## What is being asked
Can you rewrite the lines starting with the line with "At what (x,y)" and going on through the line with "Looking at the", putting "point" in place of "coordinate pair", changing nothing else, and leaving out the pictures?

------ Supplied material ------

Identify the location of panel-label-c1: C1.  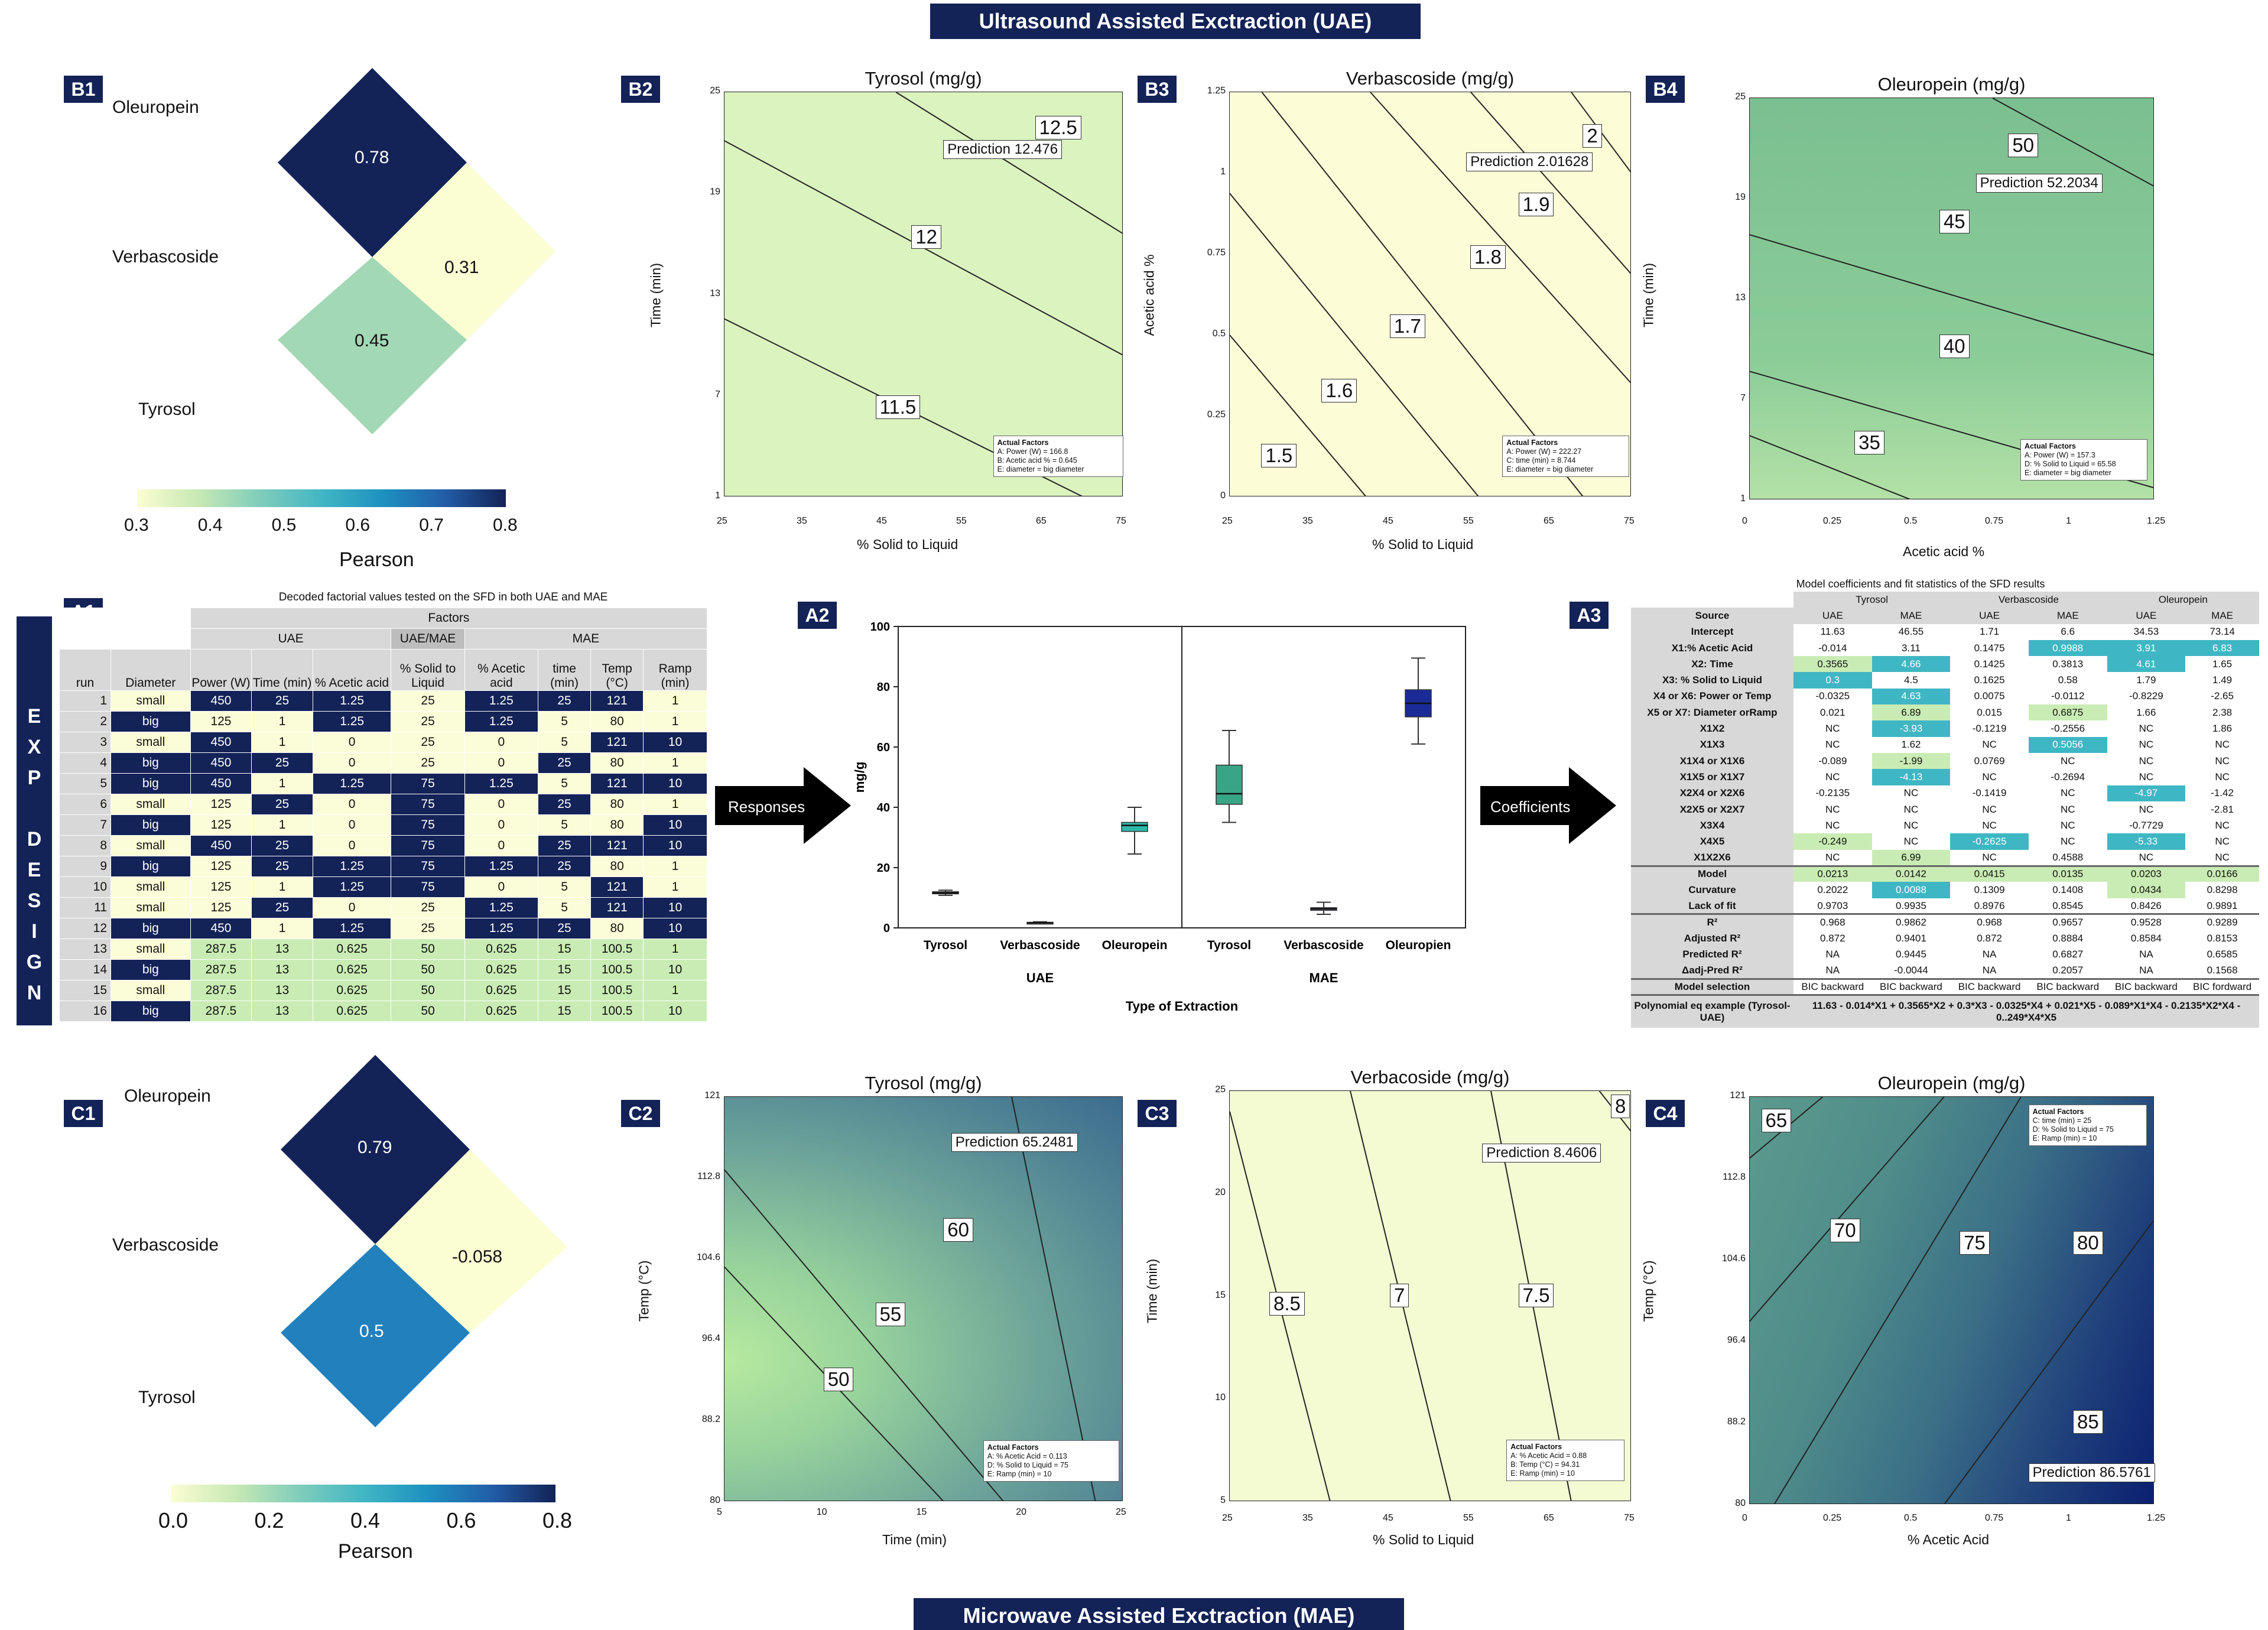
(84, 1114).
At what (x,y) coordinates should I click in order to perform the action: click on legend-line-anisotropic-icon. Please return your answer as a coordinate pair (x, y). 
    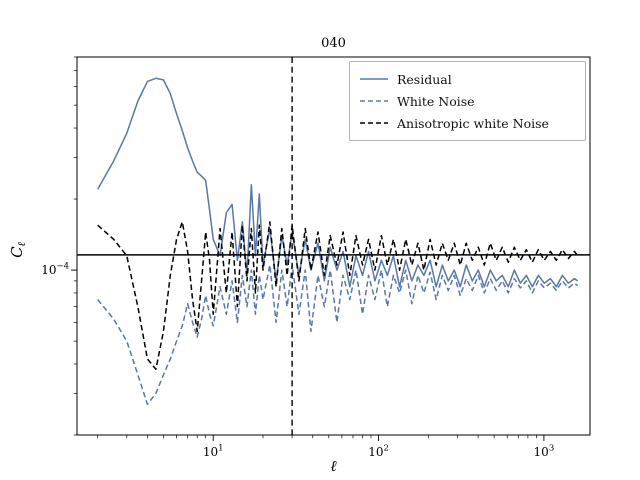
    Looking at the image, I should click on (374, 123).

------
------ Supplied material ------

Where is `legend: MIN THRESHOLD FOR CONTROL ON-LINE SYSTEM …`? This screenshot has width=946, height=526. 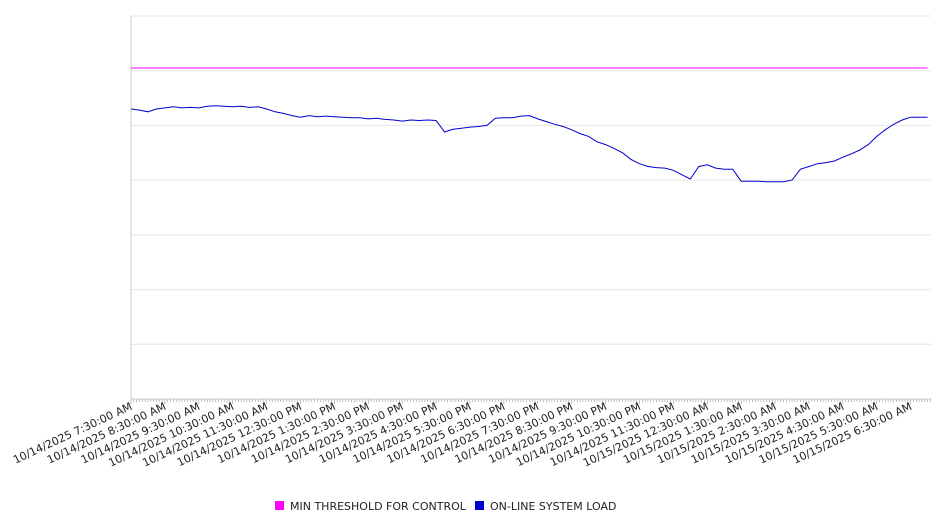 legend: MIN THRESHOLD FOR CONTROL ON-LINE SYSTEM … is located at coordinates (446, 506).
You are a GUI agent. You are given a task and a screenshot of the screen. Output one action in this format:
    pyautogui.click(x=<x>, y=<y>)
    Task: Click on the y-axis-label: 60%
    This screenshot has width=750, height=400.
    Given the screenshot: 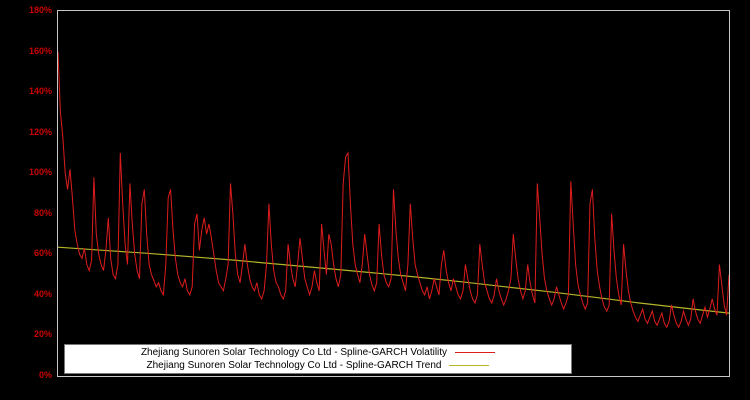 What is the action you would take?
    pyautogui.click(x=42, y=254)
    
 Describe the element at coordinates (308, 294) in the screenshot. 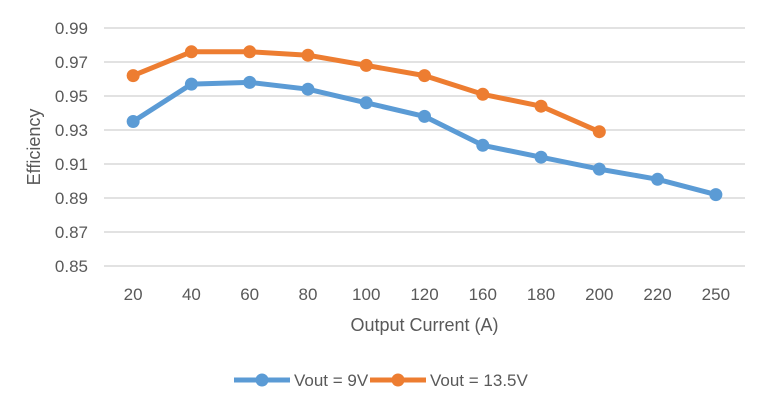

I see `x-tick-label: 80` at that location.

------

## Answer for this exercise
At what (x,y) coordinates should I click in order to perform the action: click on legend-line-anisotropic-icon. Please return your answer as a point (x, y). 
    Looking at the image, I should click on (374, 123).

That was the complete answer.